Segment Start: Passage shown

# Uterus lining / Endometrium 4.8mm Tri-laminar - help with lining query and meds?



## ellefivehundred (Oct 26, 2015)

Hello, 
I did IVF last year and will be attempting to implant an embryo this month.  I had a Day 10 scan today in London with another clinic (my treatment clinic is in Denmark) and they said my endometrium is 4.8mm and it's too thin.  they said my clinic will probably advise me to up my estrofen dose.  BUT my clinic in Denmark have not responded to my emails today with the results of the scan.  So I have no idea how much I should up it to - does anyone know?  I have been taking 3 tablets a day so far. 
I'm stressed going into the weekend and not knowing what I should be doing.  Any help or advice. is greatly appreciated. 
Thanks


----------



## katkat2014 (Nov 28, 2014)

Hello, I just recently sent a similar post having been so desperate myself. At my day 11 scan mine was 4.5mm. I was only told to up it by one. I had a scan 4 days later and the growth was just to 6mm, not good enough and after a further 2 days was cancelled. On day 11 I should have really upped by much more. If I were you I'd add two and one of them vaginally (tonight).


----------



## bobo66 (May 1, 2012)

I’m currently in a similar boat - between 6 and 7mm on both days 10 and 13 - I’ve been on 5 tablets (10mg) this cycle and after reviewing my case in the clinical meeting, added an oestrogen patch on my leg last night. I started on 3 tablets (6mg) on FETs one and two and went up to 5 (10mg) at the first scans, and on the second FET was on 6 tablets (12mg) from the second scan. Third and fourth FETs I started on 5 tablets (10mg) and on the third by lining was already at 7.2mm at day 9. Not sure how much my experience helps as everyone reacts differently and the same person can be different on different cycles. Is there any way you can call for advice?


----------



## bobo66 (May 1, 2012)

I was also told that the if you’re ok with it, tablets are more effective on an empty stomach (butbsome people need to line stomach to avoid upset)


----------



## katkat2014 (Nov 28, 2014)

Elle I hope your clinic gave some advice by now.

Bobo thats really interesting. How thick did your lining get acted increasing your dosages by transfer? Were these all oeal pills? I'd be keen to know how you get on after taking your patch if you don't mind updating. Good luck?
!


----------



## bobo66 (May 1, 2012)

Hi katkat2014,

My lining got up to over 7mm fairly quickly once we increased the tablets. I’m afraid I can’t remember all of the details but I think I got to just under 5mm on 3 tablets by around day 10, and over 7mm within a few days after increasing. These were Progynova (oestradiol valerate (HRT).

Segment End: Passage shown
Segment Start: Data section

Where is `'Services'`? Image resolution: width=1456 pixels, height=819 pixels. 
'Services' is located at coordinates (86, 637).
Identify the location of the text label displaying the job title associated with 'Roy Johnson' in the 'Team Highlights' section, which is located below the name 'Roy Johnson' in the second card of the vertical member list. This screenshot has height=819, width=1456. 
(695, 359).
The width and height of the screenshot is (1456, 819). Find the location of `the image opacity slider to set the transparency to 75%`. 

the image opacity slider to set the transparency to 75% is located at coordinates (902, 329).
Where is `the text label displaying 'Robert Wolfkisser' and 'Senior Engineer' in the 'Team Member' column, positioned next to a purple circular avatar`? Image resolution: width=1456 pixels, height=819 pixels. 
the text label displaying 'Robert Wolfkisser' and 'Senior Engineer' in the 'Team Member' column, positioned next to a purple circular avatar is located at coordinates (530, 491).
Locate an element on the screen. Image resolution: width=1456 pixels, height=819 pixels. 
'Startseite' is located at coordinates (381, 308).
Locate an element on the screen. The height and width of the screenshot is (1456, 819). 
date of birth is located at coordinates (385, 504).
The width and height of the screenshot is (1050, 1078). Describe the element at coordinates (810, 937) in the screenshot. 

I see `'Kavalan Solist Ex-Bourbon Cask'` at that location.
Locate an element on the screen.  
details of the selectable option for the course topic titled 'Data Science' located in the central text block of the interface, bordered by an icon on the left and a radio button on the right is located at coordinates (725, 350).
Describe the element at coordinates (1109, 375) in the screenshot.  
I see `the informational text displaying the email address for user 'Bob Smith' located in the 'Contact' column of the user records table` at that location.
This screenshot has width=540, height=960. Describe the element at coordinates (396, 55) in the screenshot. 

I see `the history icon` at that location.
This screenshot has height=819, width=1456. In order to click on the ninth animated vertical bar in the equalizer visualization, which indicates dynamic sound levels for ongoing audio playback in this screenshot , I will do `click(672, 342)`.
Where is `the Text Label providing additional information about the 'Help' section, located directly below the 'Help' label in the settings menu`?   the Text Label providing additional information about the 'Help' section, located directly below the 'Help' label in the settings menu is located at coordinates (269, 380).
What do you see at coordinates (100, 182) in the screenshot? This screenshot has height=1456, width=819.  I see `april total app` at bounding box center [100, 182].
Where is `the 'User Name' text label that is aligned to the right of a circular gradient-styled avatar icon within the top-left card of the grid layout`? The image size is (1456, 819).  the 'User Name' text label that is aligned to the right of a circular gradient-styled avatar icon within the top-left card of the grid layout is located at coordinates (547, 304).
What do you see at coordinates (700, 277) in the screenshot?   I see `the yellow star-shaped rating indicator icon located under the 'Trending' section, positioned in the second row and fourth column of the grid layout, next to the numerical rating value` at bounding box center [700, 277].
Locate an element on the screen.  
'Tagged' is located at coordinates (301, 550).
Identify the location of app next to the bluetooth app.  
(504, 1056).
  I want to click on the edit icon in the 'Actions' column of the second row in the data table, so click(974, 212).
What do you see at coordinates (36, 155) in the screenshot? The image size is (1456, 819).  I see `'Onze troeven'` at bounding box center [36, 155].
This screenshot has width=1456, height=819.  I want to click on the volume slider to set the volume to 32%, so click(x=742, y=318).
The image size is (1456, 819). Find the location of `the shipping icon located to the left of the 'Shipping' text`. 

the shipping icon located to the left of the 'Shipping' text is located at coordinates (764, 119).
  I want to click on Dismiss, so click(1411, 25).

Segment End: Data section

# Questions on the material:
**a)** Summarize the uterine lining thread in two sentences.
**b)** Please reproduce the uterine lining thread word for word from "# Uterus lining" to "is greatly appreciated.".
**c)** Carry on the uterine lining thread from the point where it ends.

# Answers by item number:
**a)** A poster whose Day 10 scan showed a 4.8mm endometrium, judged too thin, asks how much to raise an estrofen dose of 3 tablets a day while the treating clinic in Denmark has not replied. Others share their experiences of thin linings and dose increases: one advises adding two tablets, one of them taken vaginally, and another notes that everyone reacts differently and that the lining went over 7mm within a few days of raising the tablets.

**b)**
# Uterus lining / Endometrium 4.8mm Tri-laminar - help with lining query and meds?



## ellefivehundred (Oct 26, 2015)

Hello, 
I did IVF last year and will be attempting to implant an embryo this month.  I had a Day 10 scan today in London with another clinic (my treatment clinic is in Denmark) and they said my endometrium is 4.8mm and it's too thin.  they said my clinic will probably advise me to up my estrofen dose.  BUT my clinic in Denmark have not responded to my emails today with the results of the scan.  So I have no idea how much I should up it to - does anyone know?  I have been taking 3 tablets a day so far. 
I'm stressed going into the weekend and not knowing what I should be doing.  Any help or advice. is greatly appreciated.

**c)**
Thanks. I’ll update on Monday...


----------



## katkat2014 (Nov 28, 2014)

Thanks Bobo and so much good luck!


----------



## bobo66 (May 1, 2012)

Ellefivehundred - I hope your clinic have been helpful.

Katkat2014 thank you so much - bit of a miracle has happened over the weekend - so very thankful - the doctor was saying all kinds of lovely things. HRT patch and lots of prayer and maybe a few orgasms (!) have helped. She didn’t give me an exact measurement but clearly over 7mm. So on we go...


----------



## katkat2014 (Nov 28, 2014)

Fabulous news, bobo, all the best for the next few days and transfer! Were all the pills taken orally or some vaginally? And what kind of patch was it (dosage)? I am just wondering what the best way is for best absorption - oral pills, vaginal pills, skin patch or skin spray! (I was on 2 x progynova and 2 x skin sprays a day and that didn't work; will start again once af arrives)


----------



## bobo66 (May 1, 2012)

Thanks!

So 5x progynova orally (10mg per day) plus Evorel 100 patch every other day. No skin spray and no vaginal pills. 

I hope af doesn’t take long and that this new cycle brings a good response to the oestrogen you take. Xx


----------



## katkat2014 (Nov 28, 2014)

Just got my new FET protocal through, it looks entirely different to last time hmmm.  2 x estrofem vaginally at night and oestrogel morning and night. Apparently that's about 12mg total of estrogen. I have never even heard of taking that gel, hope it works!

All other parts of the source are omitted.